We constructed two engineered E. coli K12 strains that overexpress CFPPK and KPD+CFPPK, respectively. Nutrient-poor synthetic municipal wastewater (SMW) medium with phosphite (P, +3 valance) as the solo phosphorus source was adopted to evaluate polyP synthesis.
1. Cell growth
The engineered E. coli K12 strains were inoculated into the SMW (P, +3 valance) to attain an initial OD600 of 0.05. After cultivation, bacterial cell growth was determined by optical density measurements.
Only K12/KPD+CFPPK can utilize phosphite to grow, whereas K12/CFPPK cannot (Figure 1).
2. PolyP synthesis
Intracellular polyP assay showed that, associated with the growth of K12/KPD+CFPPK is its intracellular polyP synthesis (Figure 2). By contrast, no polyP was detected in the cells of K12/CFPPK.
3. Microscopic observation
Consistent with quantitative polyP assay, polyP granules were only observed in the cells of K12/KPD+CFPPK (Figure 3).
iGEM2021_Nanjing-China Experiment
Group: Nanjing-China 2021
Author: Hao Yin
We took ppk1 in Citrobacter freundii ATCC 8090 as a comparison and validated its activity through the experiment. We found that like in Citrobacter freundii ATCC 8090, ppk1 can also produce polyP in the E.coli, which proved our hypothesis.After incubation in the polyphosphorous culture medium for 20 min, we found that polyP was produced by PPK1, which was proved by ashing and spectrum.
We also measured the curve of OD value CPVM in PA medium. Here is our result:
We compared results of CPVM with results of EPVM, and proved the activity of ppk1 in Citrobacter freundii ATCC 8090.
iGEM2020_Nanjing-China Experiment
Group: Nanjing-China 2020
Author: Guangyu Hu
We found that polyP productivity would reach the highest after inoculation for 14 hours and 100ml of synthetic wastewater in a 200ml Erlenmeyer flask has the highest output and the highest conversion efficiency.
PolyP formation is closely associated with ppk1 gene in CPP. This means the cultivation time and volume will affect P consuming a lot. After comparing different cultivation conditions, we found that polyP productivity will reach the highest after inoculation for 14 hours, that is approximately 20mg/L. Besides, 100ml of synthetic wastewater in a 200ml Erlenmeyer flask has the highest output and the highest conversion efficiency.

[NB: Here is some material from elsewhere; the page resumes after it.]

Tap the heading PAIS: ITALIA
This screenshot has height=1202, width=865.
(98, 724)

Without bacterial contamination and normal bacterial viability,it can almost convert all inorganic phosphates into polyphosphates.
iGEM2019_Nanjing China Experiment
This year our team develops a simple solo medium-copy plasmid-based polyphosphate kinase (PPK1) overexpression strategy for achieving maximum intracellular polyphosphate accumulation.
We test plasmid-borne ppk1 expression in CPP via qRT-PCR analysis, supernatant Pi concentration and optical density of CPP and CWT in Synthetic municipal wastewater(SMW).
Ps: SMW means Synthetic municipal wastewater
CPP means solo medium-copy C. f reundii ATCC8090 ppk in C. f reundii ATCC8090
CWT means wild type C. f reundii ATCC8090
Reference: Wang X , Wang X , Hui K , et al. Highly Effective Polyphosphate Synthesis, Phosphate Removal and Concentration Using Engineered Environmental Bacteria Based on a Simple Solo Medium-copy Plasmid Strategy[J]. Environmental Science & Technology, 2017:acs.est.7b04532.